* Begin Text segment *

Book Review: Butter
May. 30th, 2025 11:08 am![[personal profile]](https://www.dreamwidth.org/img/silk/identity/user.png)
Recently
littlerhymes reviewed Asako Yuzuki’s Butter, “a novel of food and murder,” to quote the cover. “Food AND murder?” I said. “Two of my favorite things in one book?” AND the book was translated by Polly Barton, who translated Aoko Matsuda’s Where the Wild Ladies Are, which absolutely clinched the deal.
This book is fantastic. It is a novel of food and murder, but also about the impossible demands of femininity, fat-shaming, the extent to which it is possible to be responsible for another person, the difficulty of truly embracing your own desires (starting with the surprisingly difficult task of figuring out what you even want), the brutal hours demanded by Japanese companies, the meaning of friendship, and also what the heck is UP with Manako Kajii.
Manako Kajii is in prison, convicted of murdering three men. The evidence is entirely circumstantial: she was dating all three men, having met them through a website for people looking for marriage, except instead of marrying them she got them to give her loads of cash in exchange for gourmet meals and, one presumes, sex. Unfortunately for her, three of her boyfriends died in quick succession, and although there’s no evidence she pushed one off the railway platform or snuck the other that lethal overdose of sleeping pills, people are so mad about her lifestyle that she’s convicted of the murders anyway.
They’re especially mad because Kajii managed all this while being (by Japanese standards) FAT. The siren who lured three men to their deaths is not even pretty. This terrifies everyone: men because they shudder over the humiliation of potentially being murdered by a girl who is not even a perfect 10, and women because this only strengthens their belief that what men really want is not an equal partner but a mommy-wife who feeds them, cleans up after them, and coos over their boring rants about work.
Although the book may sound like a murder mystery from the summary, it’s notably uninteresting in actual evidence about Kajii’s supposed killings. The details I mentioned above we learn almost incidentally, and our heroine Rika, a magazine reporter working on a profile of Kajii, makes no attempt to follow them up. Her interest is in the mystery of Kajii herself: what makes her tick?

* End Text segment *

- [Task to complete]:
The book review says the novel is about food and murder "but also about" several other subjects. List every one of those other subjects.

* Begin Raw data *

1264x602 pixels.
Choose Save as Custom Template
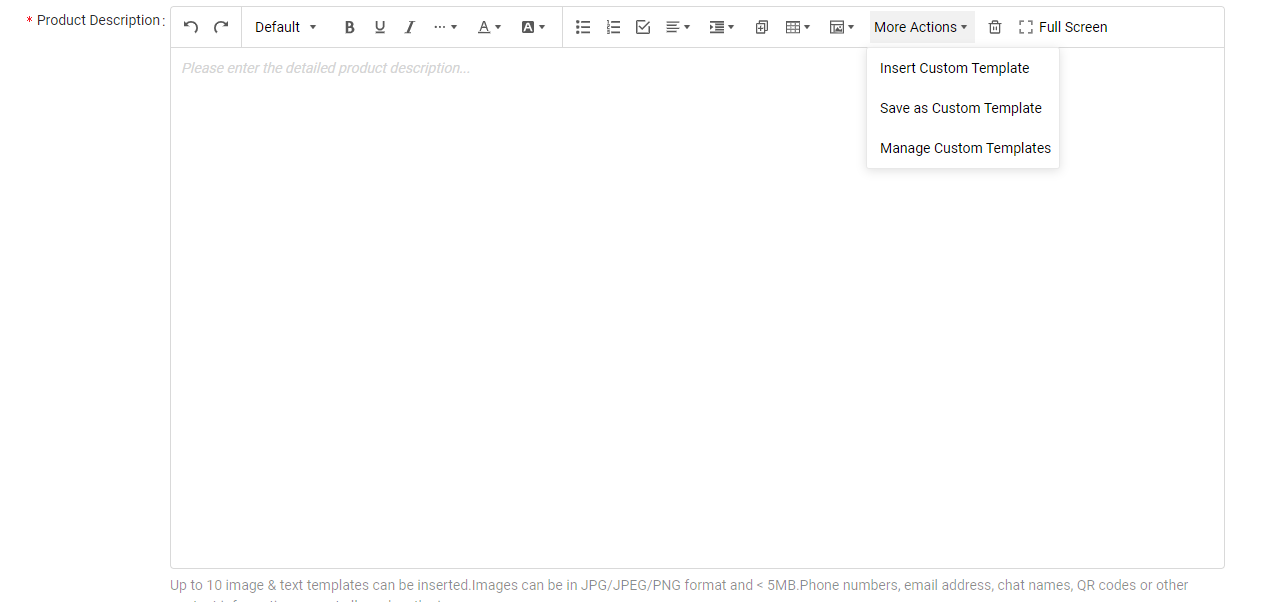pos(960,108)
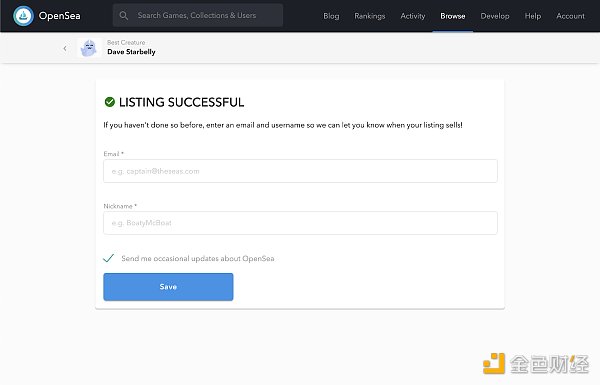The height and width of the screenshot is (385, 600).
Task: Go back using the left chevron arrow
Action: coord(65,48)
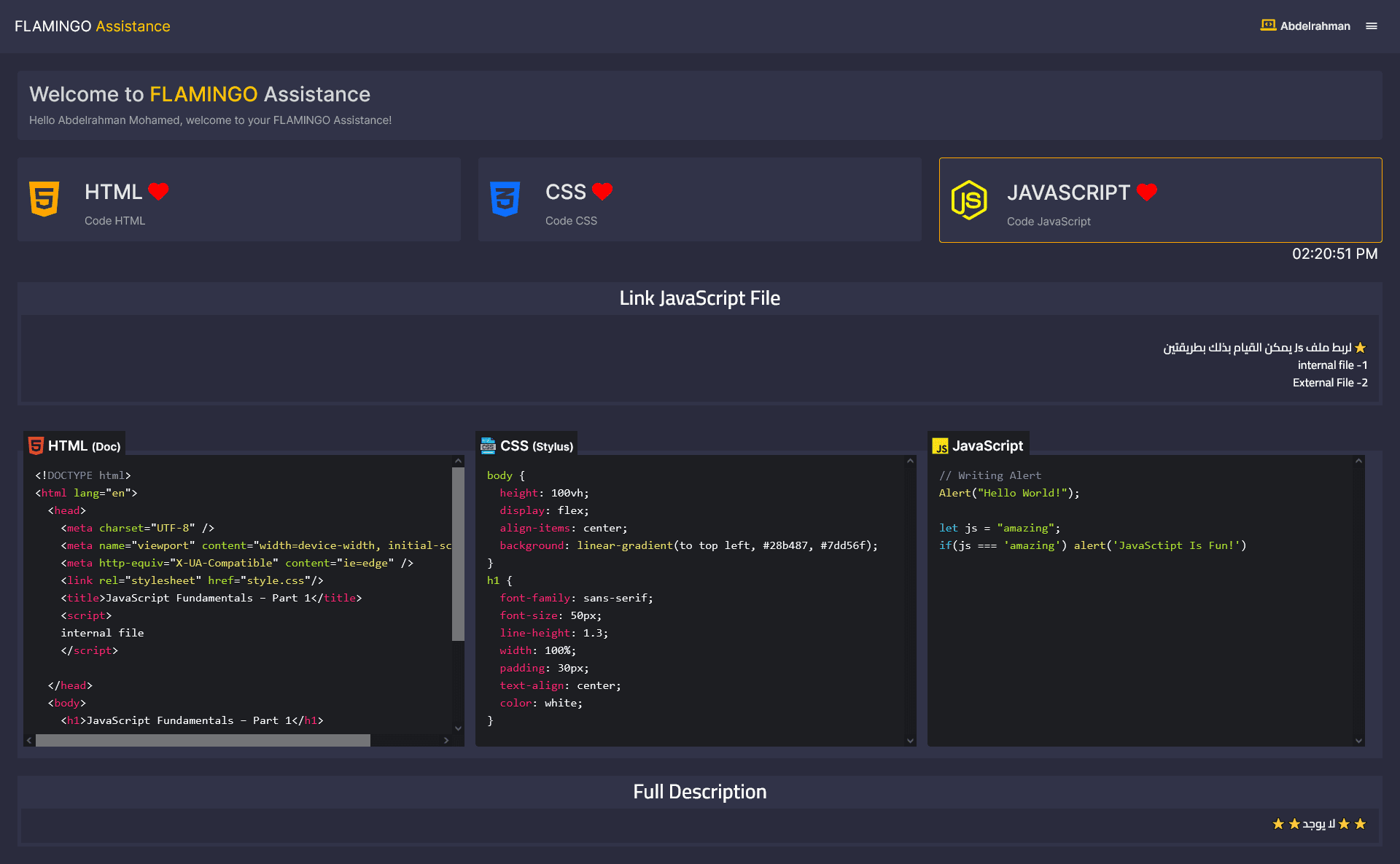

* End Raw data *

- [Response below]:
- The impossible demands of femininity
- Fat-shaming
- The extent to which it is possible to be responsible for another person
- The difficulty of truly embracing your own desires, starting with figuring out what you even want
- The brutal hours demanded by Japanese companies
- The meaning of friendship
- What the heck is up with Manako Kajii